Evaluation with OpenCompass#

OpenCompass is a one-stop platform for large model evaluation. It supports a wide range of evaluation datasets and is well maintained. OpenCompass has inherently implemented an interface for LLaMA2-Accessory models, so that all the models developed using LLaMA2-Accessory can be seamlessly evaluated on all the datasets supported by OpenCompass.

Background#

Before evaluation, please briefly read the OpenCompass document to understand its basic workings. Generally speaking, for each time of evaluation, opencompass expects a pair of data and model configurations. The data configuration specifies the datasets used for the evaluation, and the model configuration determines which model will be evaluated. In most cases, you only need to work on these two configuration files to evaluate your own model.

Configuration#

There is no difference in the data configuration when testing llama2-accessory models compared to testing other models, and you may refer to the OpenCompass document to learn how to customize it. For model configuration, some off-the-shelf examples for typical LLaMA2-Accessory models are provided here. Users are encouraged to read and modify these example configurations to meet their own requirements.

Running Evaluation#

The evaluation launching command for LLaMA2-Accessory models is also totally the same as that for other models, so you can use what you learned from the OpenCompass document without special care.
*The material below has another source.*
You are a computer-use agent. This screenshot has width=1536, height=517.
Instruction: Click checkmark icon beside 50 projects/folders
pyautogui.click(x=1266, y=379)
For convenience, we provide the command we use below:

#!/bin/bash

model="accessory_mixtral_8x7b"  # will use configs/models/accessory/accessory_mixtral_8x7b.py
dataset="base_small"  # will use configs/datasets/collections/base_small.py

python run.py --models ${model} --datasets ${dataset} \
--work-dir ./outputs/"${exp_name}"  --config-dir ./configs --reuse
#!/bin/bash

model="accessory_mixtral_8x7b"  # will use configs/models/accessory/accessory_mixtral_8x7b.py
dataset="base_small"  # will use configs/datasets/collections/base_small.py
exp_name="some_name_you_like"
partition="your_slurm_partition" 

python run.py --slurm -p ${partition} -q auto --models ${model} --datasets ${dataset} \
--work-dir ./outputs/"${exp_name}"  --config-dir ./configs --reuse

Note

The base_small.py data configuration consists a lot of datasets, and you may not want to test them all. Please read this file, comment the unneeded datasets, and possibly add some other datasets you want before evaluation.